Struct faiss::gpu::IVFPQSearchCagraConfig

struct IVFPQSearchCagraConfig

Public Members

uint32_t n_probes = 20

The number of clusters to search.

cudaDataType_t lut_dtype = CUDA_R_32F

Data type of look up table to be created dynamically at search time.

Possible values: [CUDA_R_32F, CUDA_R_16F, CUDA_R_8U]

The use of low-precision types reduces the amount of shared memory required at search time, so fast shared memory kernels can be used even for datasets with large dimansionality. Note that the recall is slightly degraded when low-precision type is selected.

cudaDataType_t internal_distance_dtype = CUDA_R_32F

Storage data type for distance/similarity computed at search time.

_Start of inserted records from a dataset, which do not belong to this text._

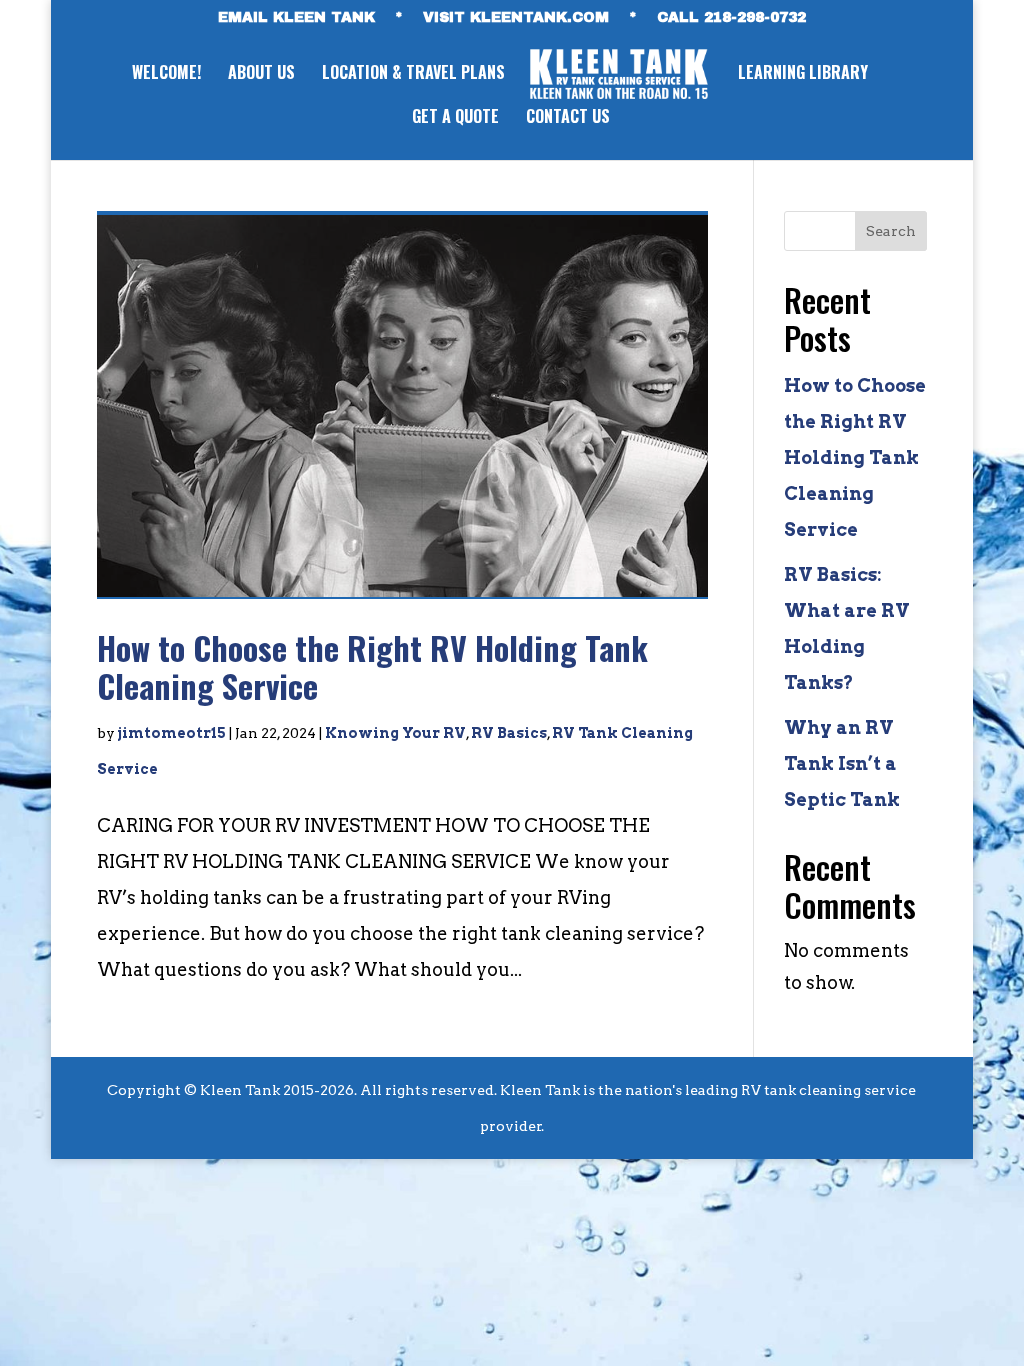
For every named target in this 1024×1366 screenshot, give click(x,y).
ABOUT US (261, 74)
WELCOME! (166, 74)
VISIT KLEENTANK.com (516, 18)
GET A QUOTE (455, 118)
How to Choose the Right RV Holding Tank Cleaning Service (372, 666)
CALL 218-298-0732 (731, 18)
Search (891, 231)
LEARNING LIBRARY (803, 74)
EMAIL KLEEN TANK (296, 18)
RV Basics (509, 733)
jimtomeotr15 (172, 733)
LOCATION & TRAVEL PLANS (413, 74)
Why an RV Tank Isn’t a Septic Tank (842, 763)
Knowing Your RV (395, 733)
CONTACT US (568, 118)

Possible values: [CUDA_R_16F, CUDA_R_32F]

If the performance limiter at search time is device memory access, selecting FP16 will improve performance slightly.

double preferred_shmem_carveout = 1.0

Preferred fraction of SM’s unified memory / L1 cache to be used as shared memory.

Possible values: [0.0 - 1.0] as a fraction of the sharedMemPerMultiprocessor.

One wants to increase the carveout to make sure a good GPU occupancy for the main search kernel, but not to keep it too high to leave some memory to be used as L1 cache. Note, this value is interpreted only as a hint. Moreover, a GPU usually allows only a fixed set of cache configurations, so the provided value is rounded up to the nearest configuration. Refer to the NVIDIA tuning guide for the target GPU architecture.

Note, this is a low-level tuning parameter that can have drastic negative effects on the search performance if tweaked incorrectly.